Lire la Confession de foi de Westminster
Au XIXe siècle, le libéralisme théologique a sapé la confiance des Européens et des Américains dans la véracité et l’autorité des Écritures. Au milieu de cette crise, les théologiens de Princeton se sont tournés vers la Confession de foi de Westminster (1646). Des hommes comme A. A. Hodge et B. B. Warfield ont retrouvé et réaffirmé la doctrine de l’Écriture de Westminster. Ce rétablissement a inspiré un siècle de pasteurs protestants et a peut-être même préfiguré et aidé le travail du Conseil international sur l’inerrance biblique de la fin du XXe siècle.
Aujourd’hui, « la Confession » porte des fruits durables. Sa doctrine de Dieu, qui reflète le théisme chrétien classique et l’articulation de l’être et des œuvres du Dieu trinitaire, connaît une véritable renaissance. Dans le passé, elle a permis de se protéger contre les conceptions de Dieu pseudo-bibliques et mal instruites.
Comme l’écrit Sinclair Ferguson, « [les théologiens de Westminster] ont étudié en profondeur les mêmes questions qui troublent et défient l’Église aujourd’hui, et leur travail constitue un guide inestimable ». Dès lors, il vaut la peine de se familiariser avec « la Confession », son histoire, son contenu et son influence.
Histoire et contenu
La Confession de foi de Westminster (1646), ainsi que le Grand Catéchisme de Westminster et le Petit Catéchisme de Westminster, se situent à la fin de l’ère confessionnelle de la tradition réformée.
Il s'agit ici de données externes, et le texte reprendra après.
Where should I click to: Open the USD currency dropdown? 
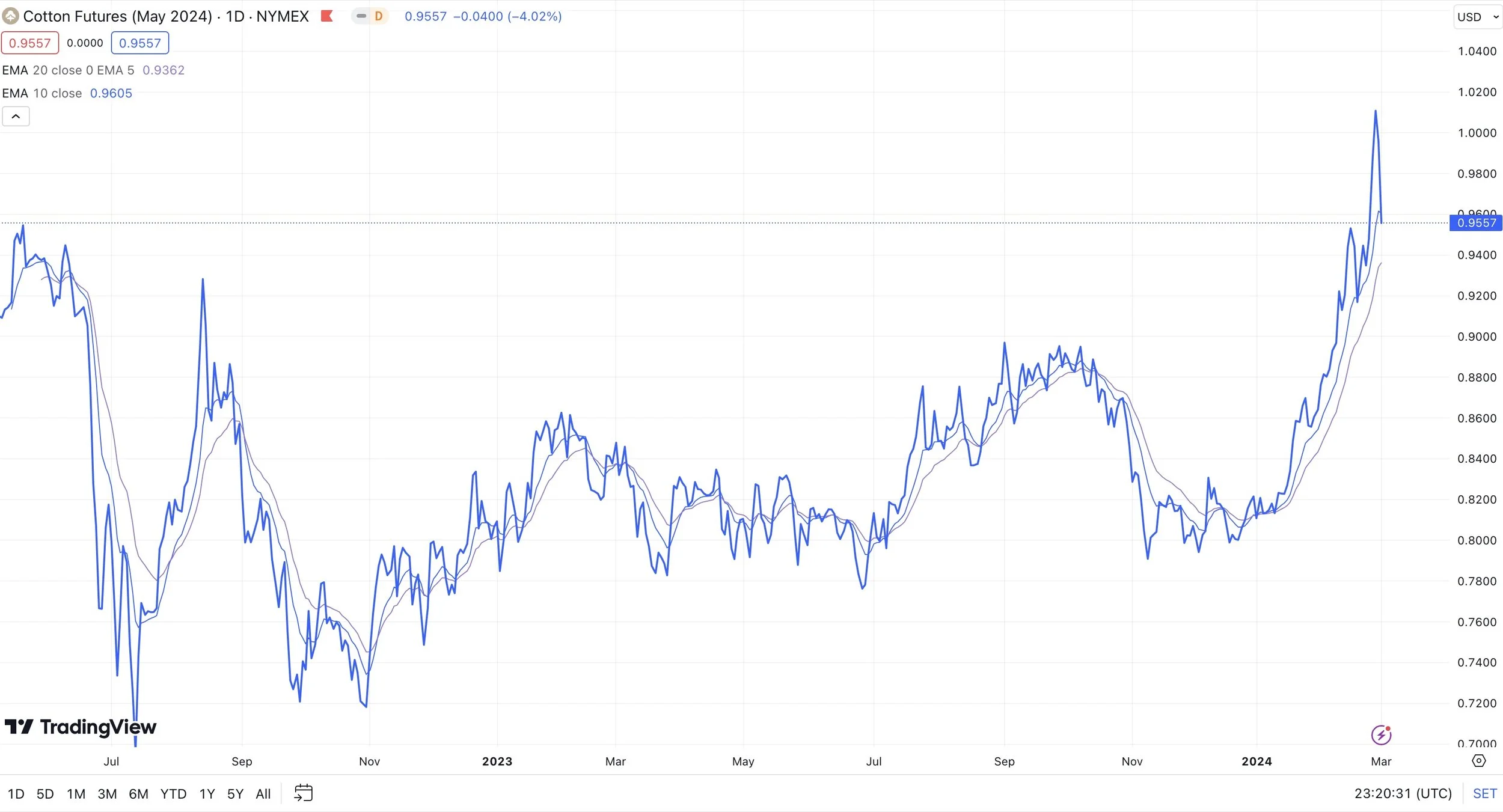click(1477, 17)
Elle s’appuie sur plus de cent ans de réflexion et de formulation théologique protestante en Europe. Elle intègre également le riche héritage du christianisme historique qui remonte aux premiers conciles et aux Pères de l’Église.
La Confession a fourni une protection contre les conceptions de Dieu pseudo-bibliques et mal instruites.
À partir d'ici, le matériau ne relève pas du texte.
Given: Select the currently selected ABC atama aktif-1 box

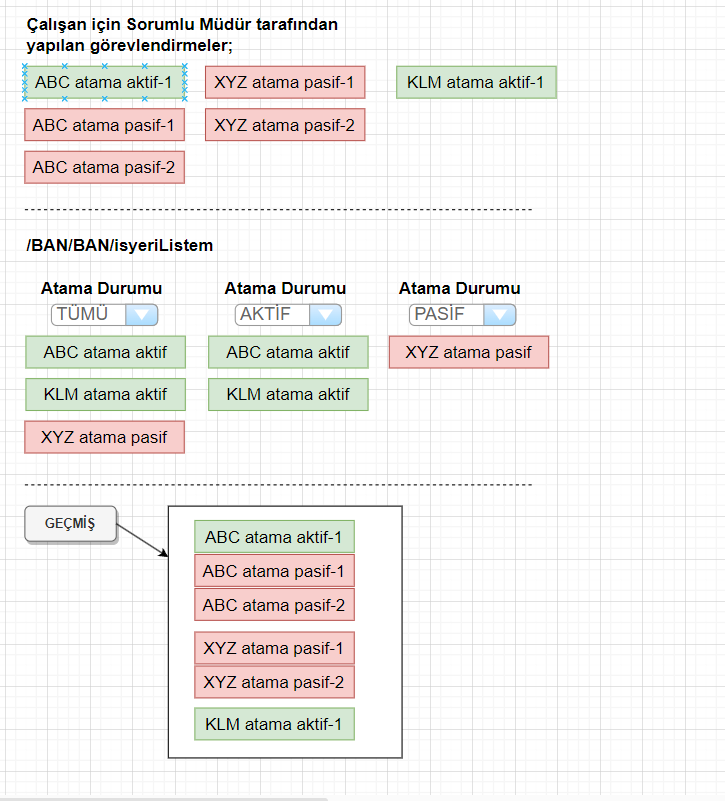Looking at the screenshot, I should pyautogui.click(x=104, y=82).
La Confession de foi tire son nom de l’Assemblée de Westminster (1643-49/52), qui s’est réunie dans l’abbaye historique de Westminster à Londres. L’Assemblée était un conseil ecclésiastique nommé par le « Long Parlement » de 1640-48 pour recommander des réformes dans la doctrine et la pratique de l’Église d’Angleterre.
Les 33 chapitres de la Confession de Westminster peuvent être résumés en deux parties, un peu comme certaines épîtres de Paul : la doctrine (chapitres 1-18, 32-33) et le devoir (19-31). La confession résume pour nous ce que les Écritures nous enseignent à croire (la théologie de la foi) et à vivre (une éthique chrétienne pratique).
La confession contient 186 paragraphes et au moins 205 propositions théologiques distinctes. Elle peut être découpée en huit sections : L’Ecriture (chapitre 1), Dieu (2-5), l’homme et le péché (6), le Christ et le salut (7-13), notre réponse au salut de Dieu (14-18), la vie chrétienne (personnelle, familiale et sociale, 19-24), la vie chrétienne (ecclésiastique, 25-31), et des points conclusifs (32-33).
Les catéchismes de Westminster suivent également ce plan. Le Petit Catéchisme pourrait se résumer à ce que les chrétiens croient (questions 1-38) et à la manière dont les chrétiens doivent vivre (39-107). La structure du Grand Catéchisme est similaire, avec des sections consacrées à la doctrine (questions 1 à 90) et au devoir (91 à 196).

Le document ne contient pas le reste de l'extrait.